- **INSTRUCTIONS FOR THE TASK**: Below are some entries. Work out how many of their lines hold the word "computer", and write that number alone.

------ STUDY MATERIAL ------

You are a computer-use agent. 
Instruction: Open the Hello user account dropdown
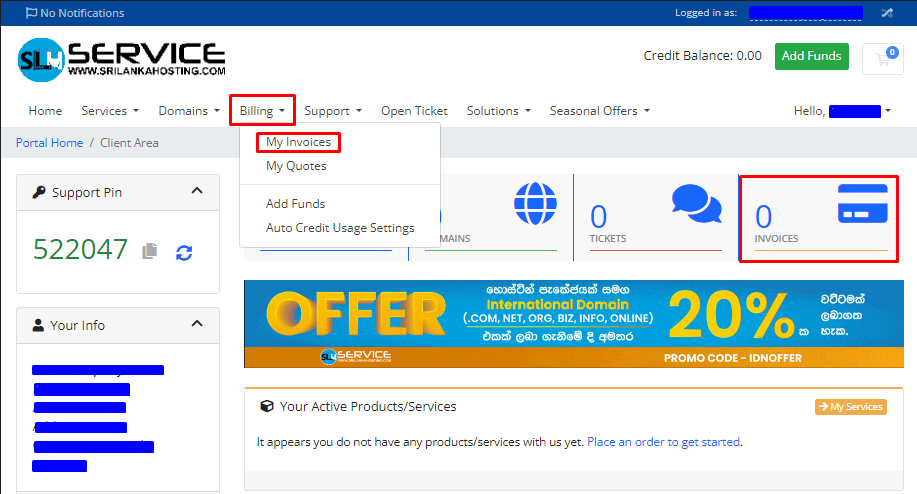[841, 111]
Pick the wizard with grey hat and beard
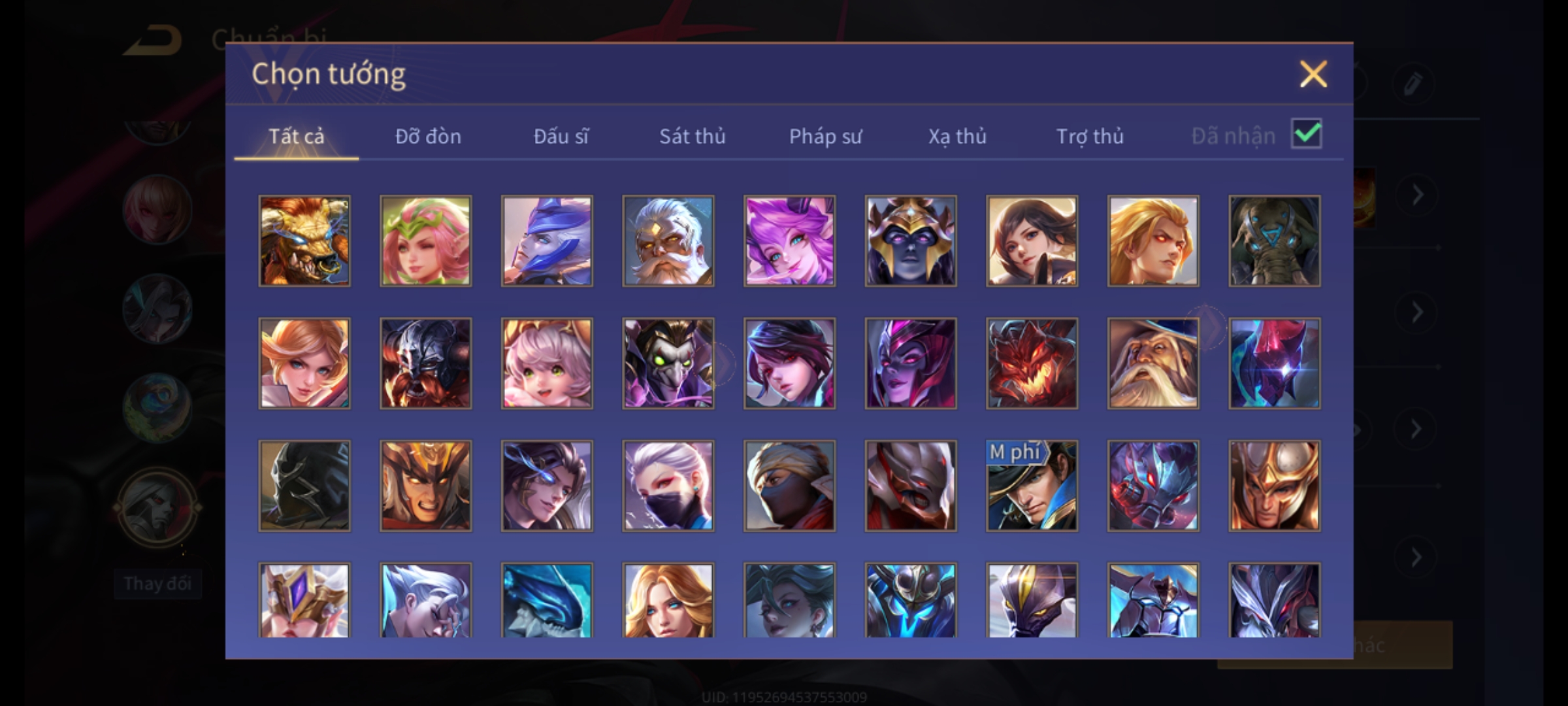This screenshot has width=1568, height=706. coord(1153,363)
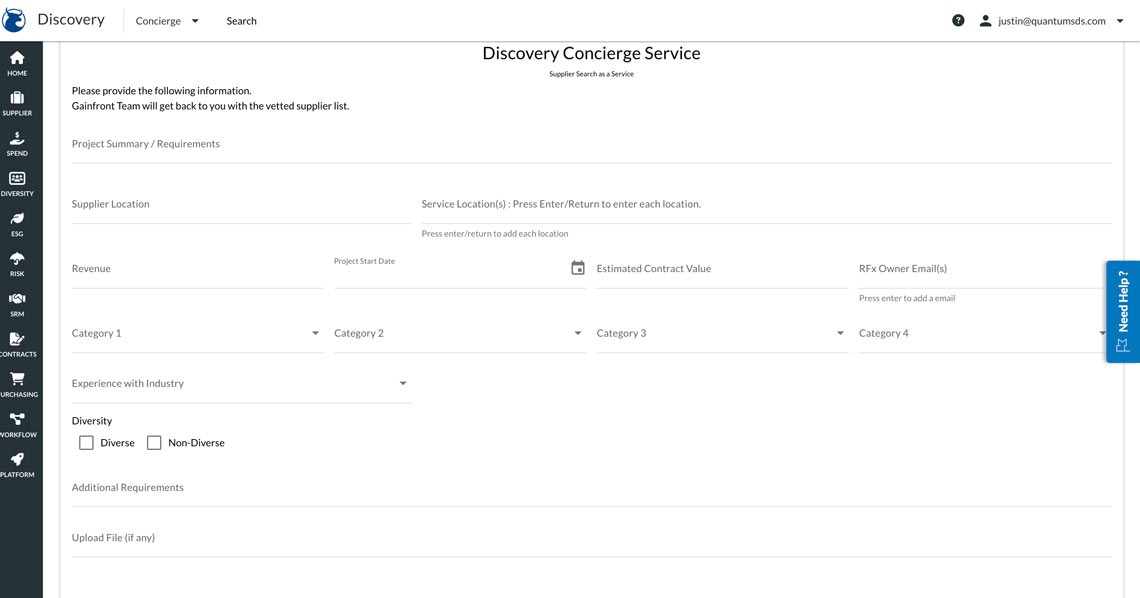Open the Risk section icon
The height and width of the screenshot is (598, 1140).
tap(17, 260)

------
------ STUDY MATERIAL ------

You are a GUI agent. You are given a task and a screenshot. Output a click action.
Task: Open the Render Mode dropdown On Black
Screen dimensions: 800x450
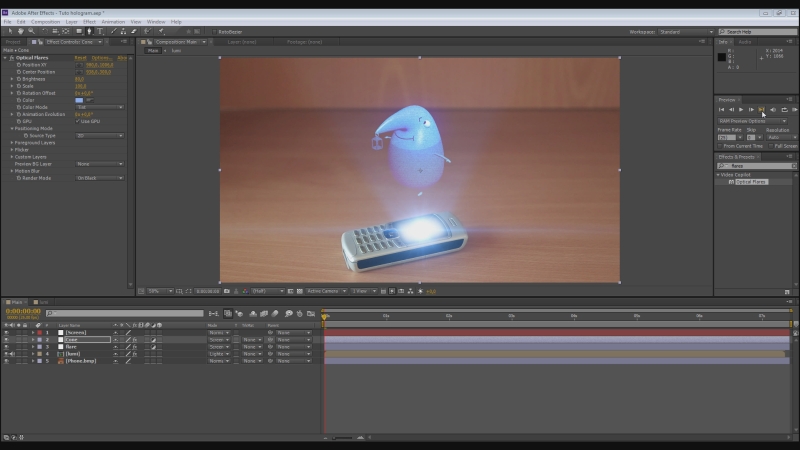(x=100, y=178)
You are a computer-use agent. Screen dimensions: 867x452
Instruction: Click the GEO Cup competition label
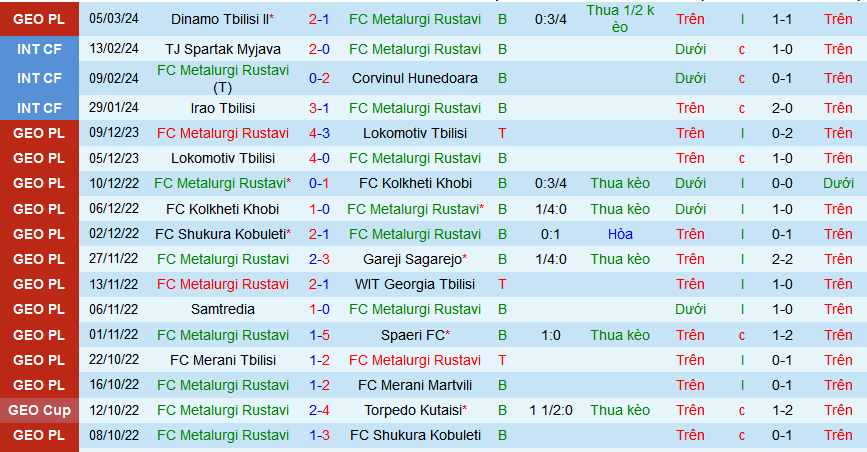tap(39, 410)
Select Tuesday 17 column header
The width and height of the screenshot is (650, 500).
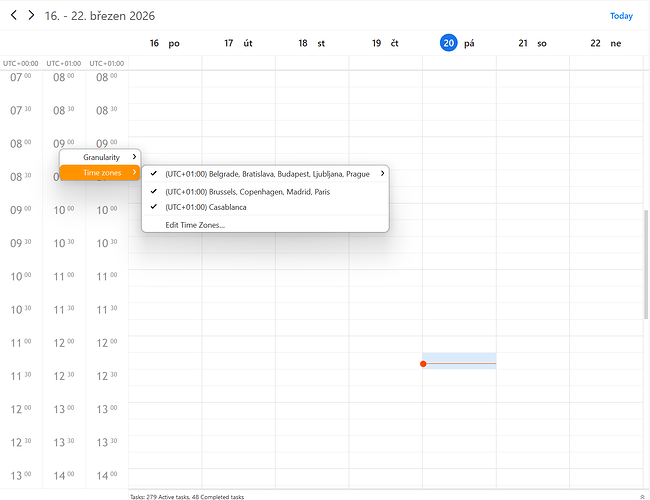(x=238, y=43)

------

- **REPLY**: 2